Since most stories I write are SFR and it’s a growing genre, I want to develop a site where new authors are highlighted.
I’ll be posting reviews of authors on my FB writers groups, and any authors who request my short critique of their voices (including the author’s site and buy page).
What am I getting out of this?
With all my time writing, and mostly editing my own work, as yet I’m not sure who my small audience would be for my own brand of SFR (sorry, folks, if I put too much of my geeky science into my work). So, by sampling what’s out there, specifically encouraging the reading of accessible speculative voices, I hope to increase an audience for SFR and my brand of SFR. [And this does not mean the work has to be exactly scientifically accurate: If someone walks off a cliff and doesn’t fall, then there needs to be a hard, creative, sci-fi explanation of how that’s possible).

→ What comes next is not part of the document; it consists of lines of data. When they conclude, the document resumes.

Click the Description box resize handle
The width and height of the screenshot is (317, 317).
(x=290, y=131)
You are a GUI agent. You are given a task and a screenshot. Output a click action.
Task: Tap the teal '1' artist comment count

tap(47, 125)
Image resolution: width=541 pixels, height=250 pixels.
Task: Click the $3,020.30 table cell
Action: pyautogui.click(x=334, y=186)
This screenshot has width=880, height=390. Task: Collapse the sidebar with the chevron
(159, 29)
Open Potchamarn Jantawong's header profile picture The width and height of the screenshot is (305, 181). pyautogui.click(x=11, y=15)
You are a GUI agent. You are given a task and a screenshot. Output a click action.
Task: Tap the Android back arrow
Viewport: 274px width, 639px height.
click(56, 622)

I will NOT post negative reviews. Mine are meant to encourage an audience that enjoys SFR. So, if you’ve got plenty of original attitude in your work (especially, your first hook and/or first page) that’s meant to engage your reader, please send them my way via email in the text of the email.
The first time Mrs. Nagy ever noticed anything was at the beach when Derv was three. Had she known what to look for, she might have seen that he was that way from the start. But what mother ever measured an infant’s random moves and reverses around a crib or even a playpen?

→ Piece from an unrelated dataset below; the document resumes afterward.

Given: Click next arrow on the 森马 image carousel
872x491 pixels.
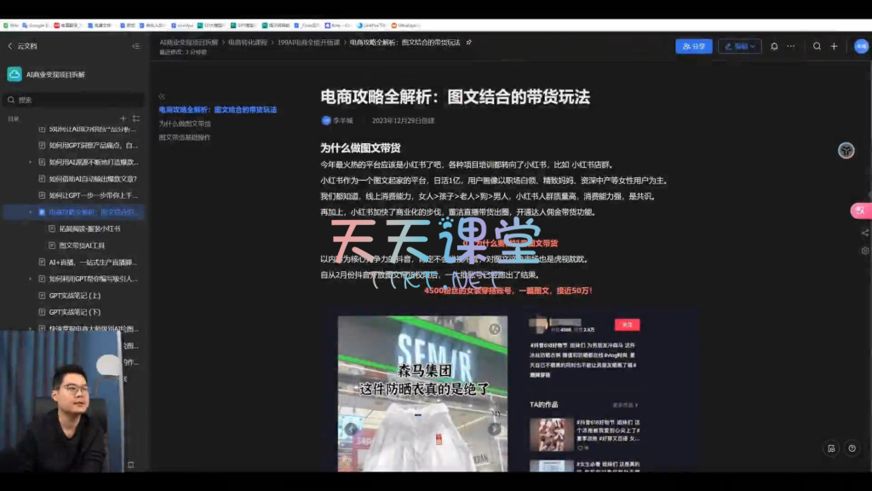Looking at the screenshot, I should (494, 429).
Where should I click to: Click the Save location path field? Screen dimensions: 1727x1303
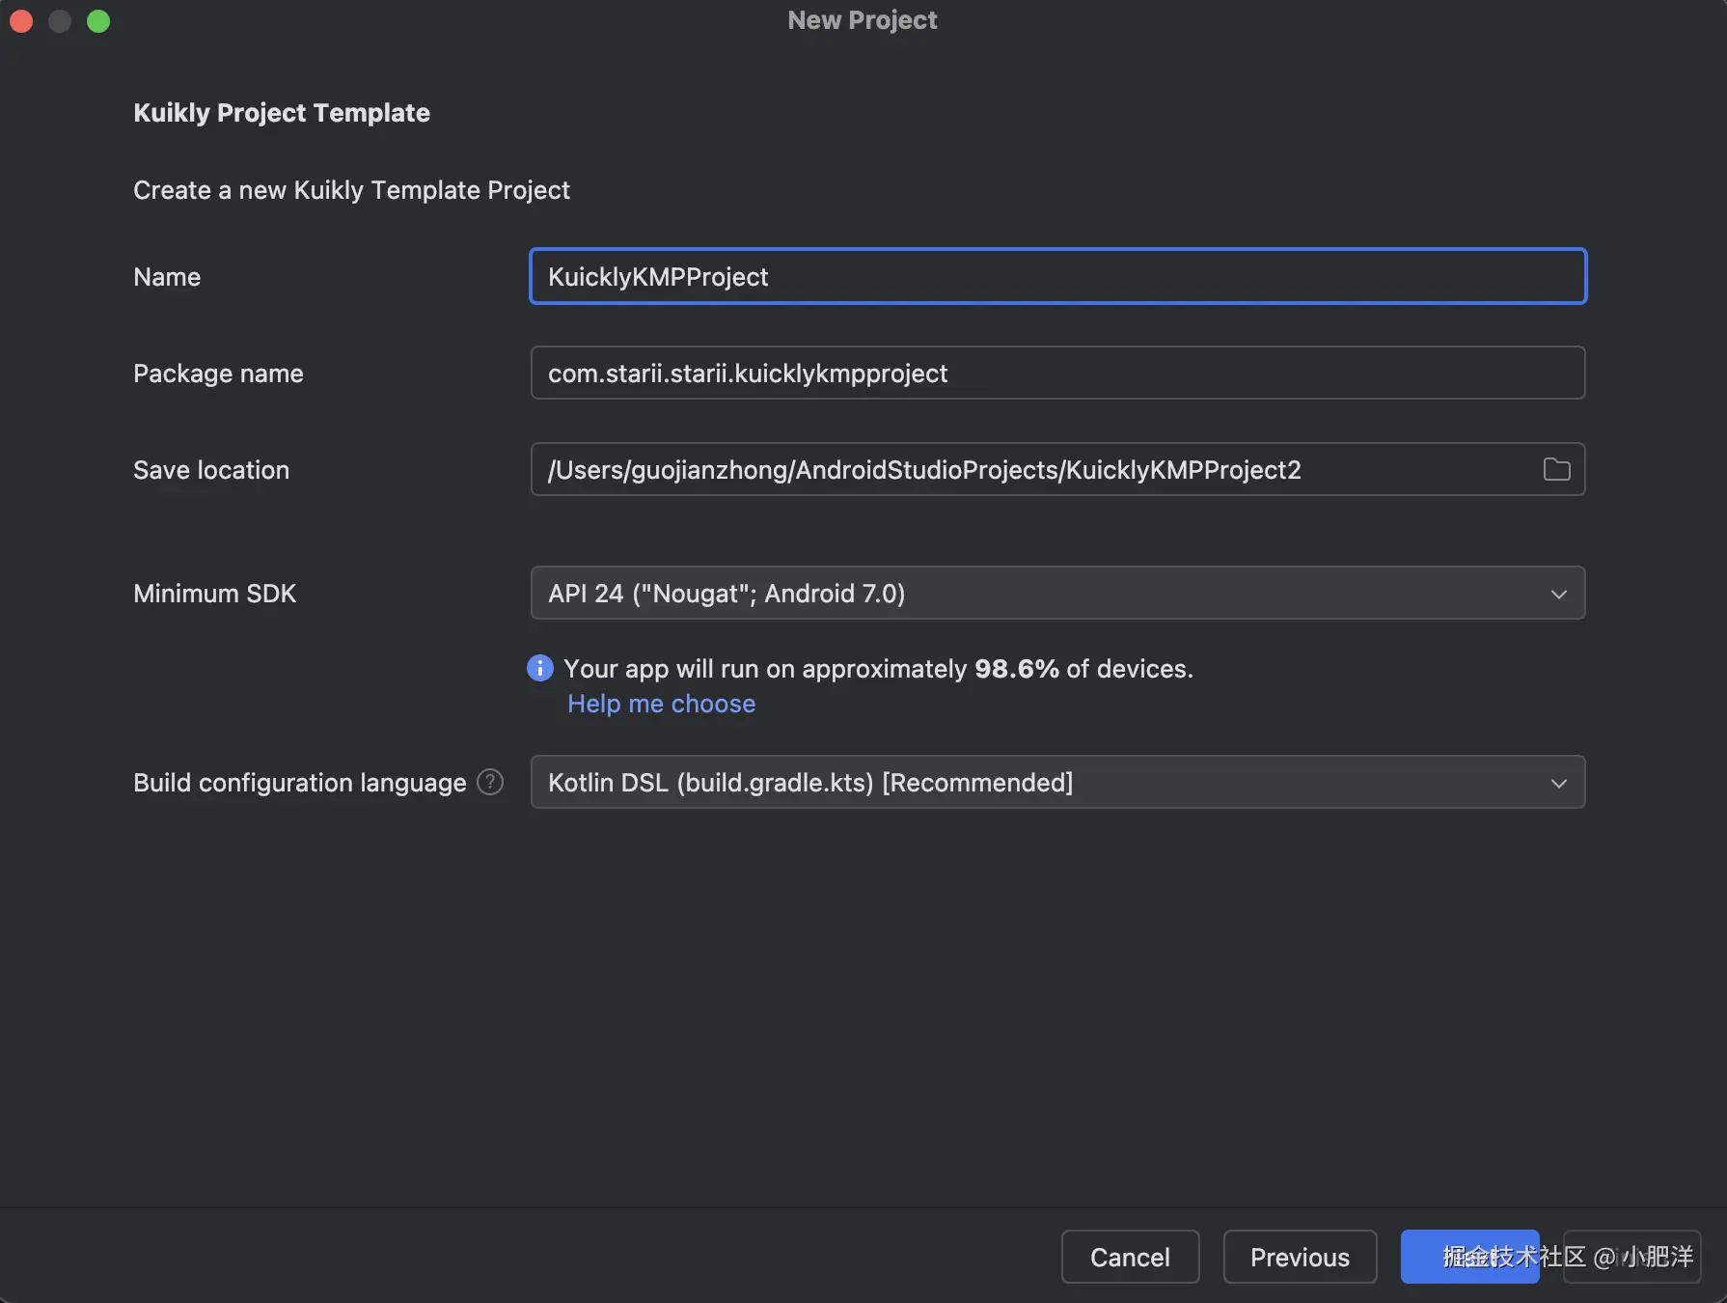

Delaney looked at Wes, the expression on her face unfamiliar, but instantly recognizable.
That look shredded his heart, because if there was one thing Delaney Monroe had never been, it was helpless. He’d never known anyone more capable of taking care of herself. Being strapped to all these machines, unsure of how she’d come to be here or what was happening, had to be the worst kind of hell imaginable for someone so determinedly self-sufficient.
What I like about this excerpt is the respect shown by the hero for the character of his heroine.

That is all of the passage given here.